● Source records:
....
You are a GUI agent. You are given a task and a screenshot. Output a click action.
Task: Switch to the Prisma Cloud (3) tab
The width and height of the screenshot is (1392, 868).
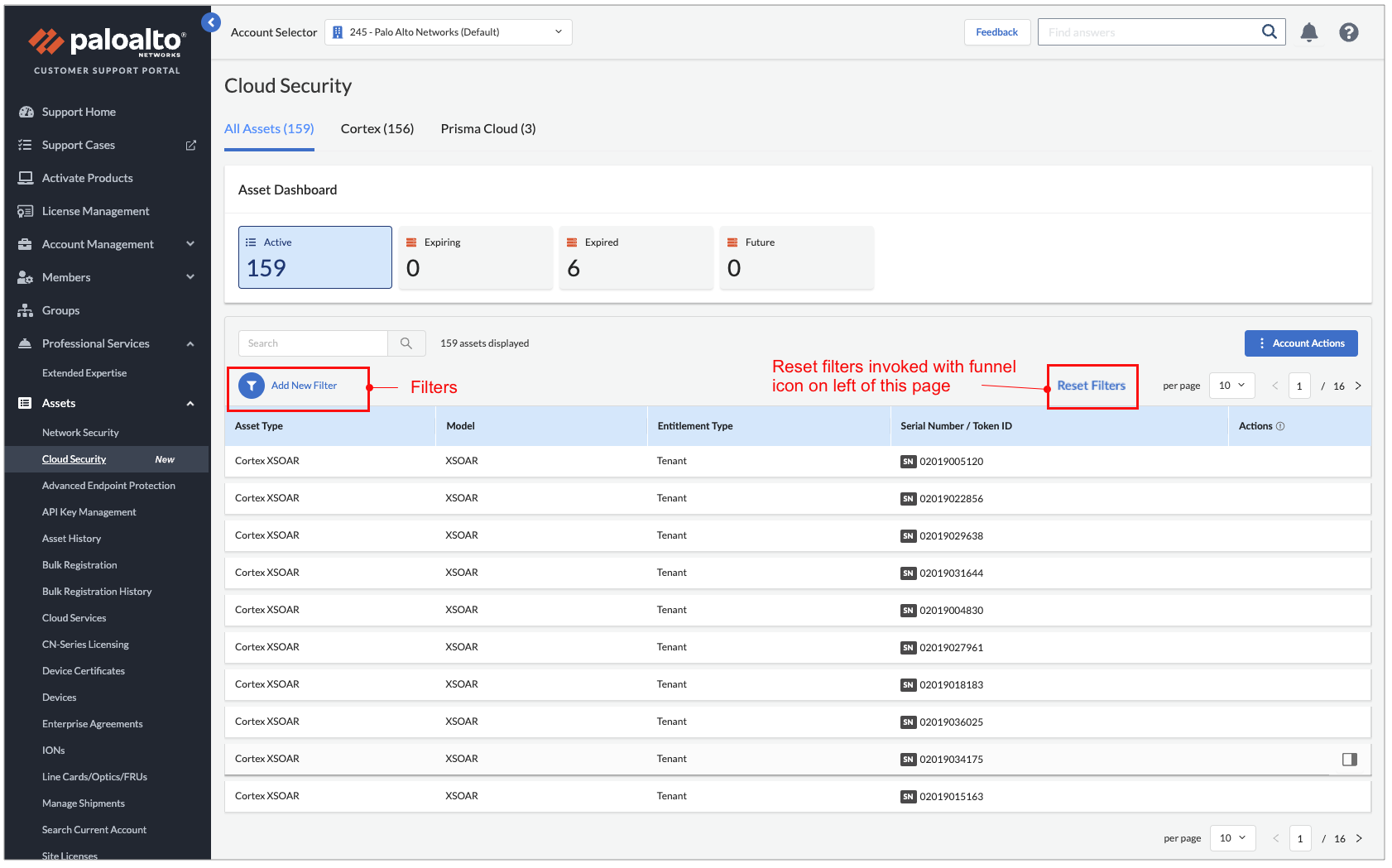point(487,129)
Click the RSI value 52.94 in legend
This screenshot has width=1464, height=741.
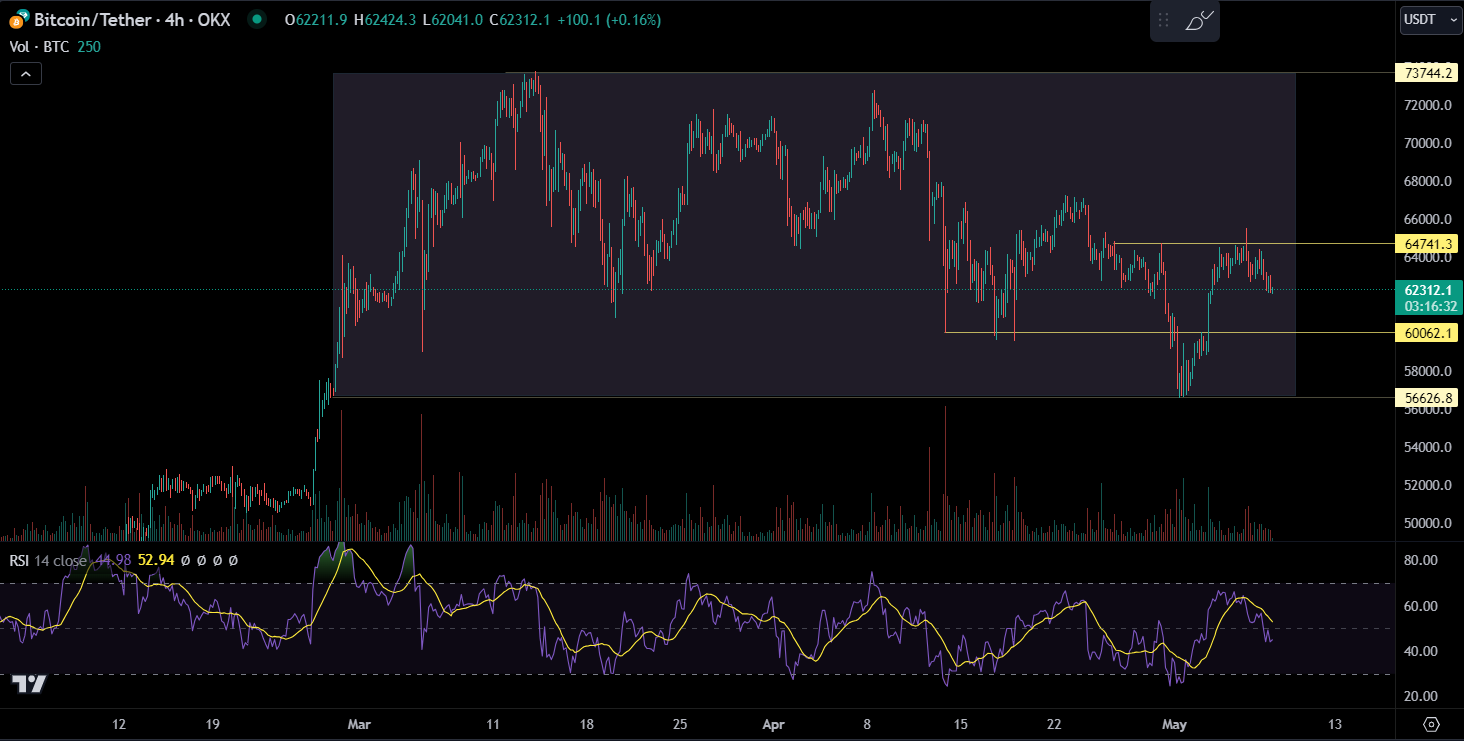(156, 561)
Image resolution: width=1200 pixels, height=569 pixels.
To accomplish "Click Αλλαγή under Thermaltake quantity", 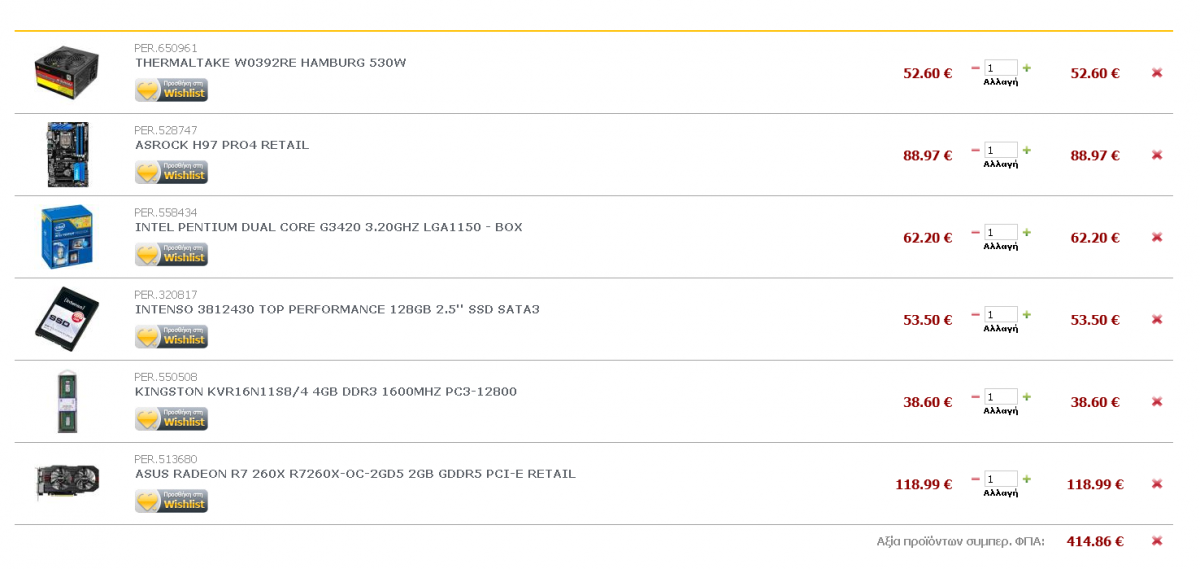I will coord(1001,83).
....
● What this task involves: May I have only the lines from the start of the data through the line containing "Image resolution: width=1200", both included, reproduced exactly and without the pictures?

● Exercise result:
You are a GUI agent. You are given a task and a screenshot. Output a click action.
Task: Switch to the Prisma Cloud (3) tab
The width and height of the screenshot is (1392, 868).
point(487,129)
Click the RSI value 52.94 in legend
This screenshot has width=1464, height=741.
(156, 561)
Image resolution: width=1200 pixels, height=569 pixels.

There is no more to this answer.